Он опирается локтем о край хромого столика, ее вилка со звоном падает на гальку, но он не поднимает ее.
— Надо бы все-таки собраться наконец это обсудить…
И нервным движением наклоняется за вилкой. Кладет ее перед собой, а ей галантно уступает чистую.
— Что? — спрашивает она опять вдруг охрипшим голосом.
И, увидев, что он нахмурился, испуганно замолкает. Не надо ставить себя в нелепое положение. Но ведь ее реакция уже нелепа — с этого момента его желания и его запреты значения не имеют. Их можно безбоязненно преступать.
Она сама наливает себе пиво, пьет и наливает снова. Временами забывает о том, что произошло, забывает о страхе потерять его, потом снова твердит:
— Почему? Из-за моей анкеты? Из-за…
— Ешь, — говорит он каким-то новым, властным голосом.

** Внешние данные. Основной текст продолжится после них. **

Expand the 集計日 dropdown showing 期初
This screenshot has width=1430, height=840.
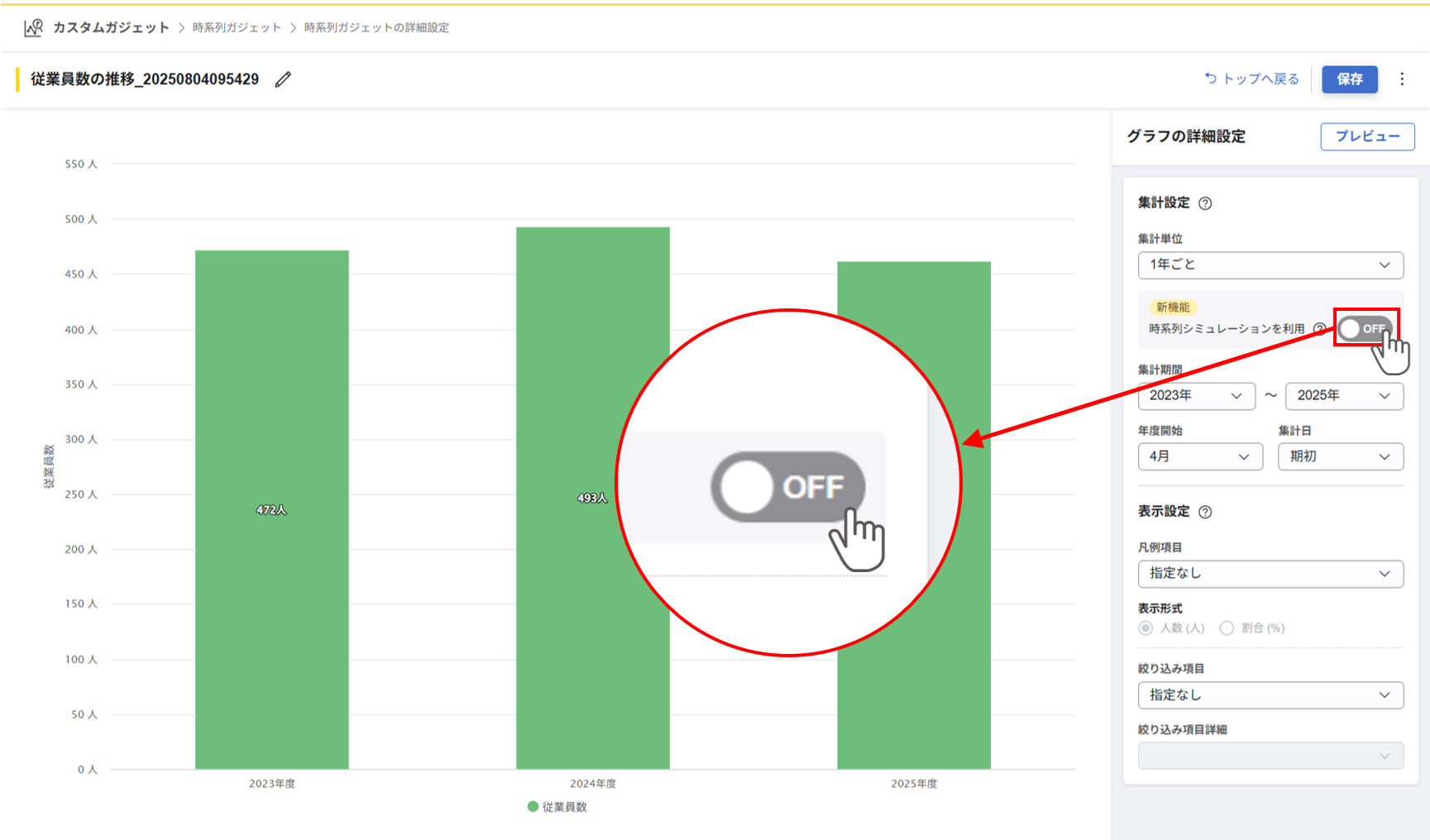point(1340,456)
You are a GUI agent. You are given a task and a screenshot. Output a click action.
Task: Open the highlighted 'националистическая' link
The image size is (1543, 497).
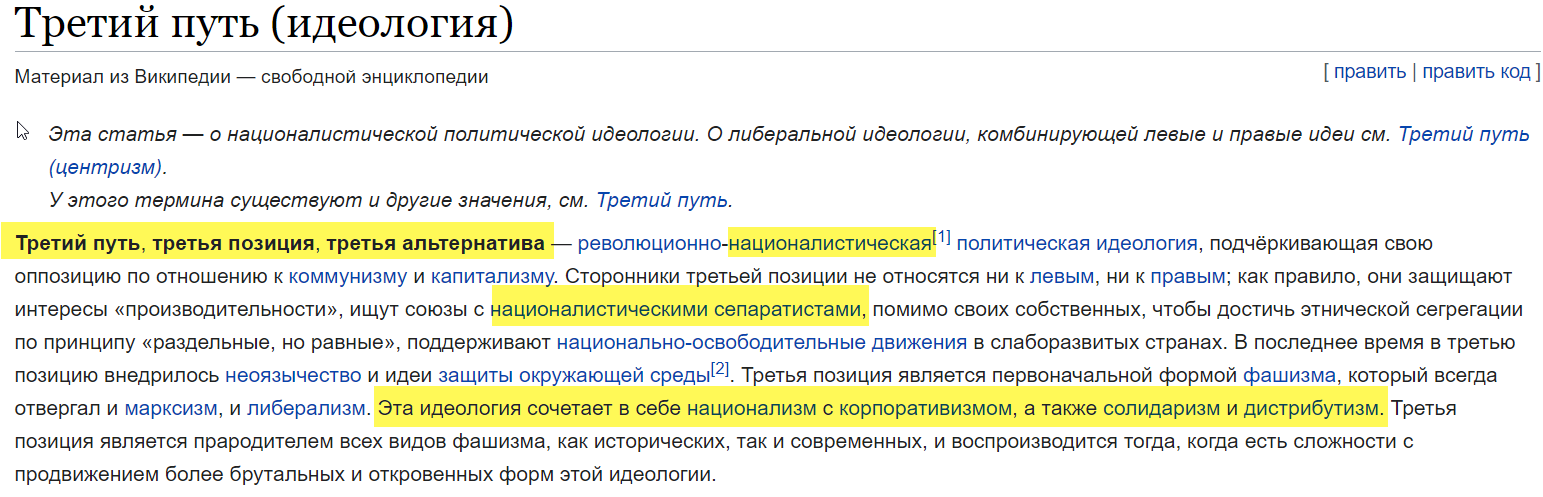tap(829, 243)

Входит в роль «настоящего мужчины», и снова — но на сей раз гораздо слабее — в ней возникает это абсурдное желание его защитить.
— Ешь, — повторяет он.
И она послушно жует вкусное мясо, прихлебывая апельсиновый напиток. Да, теперь он совсем уже не тот застенчивый, ласковый мальчик, который, робея, ходил за ней по пятам, они так давно вместе…
— Не могу-у-у, — с мольбой, чуть слышно выдыхает она.
Она не плачет, просто сидит неподвижно в своем черном поплиновом платье, к которому так и липнут все пушинки, и тупо смотрит на озеро.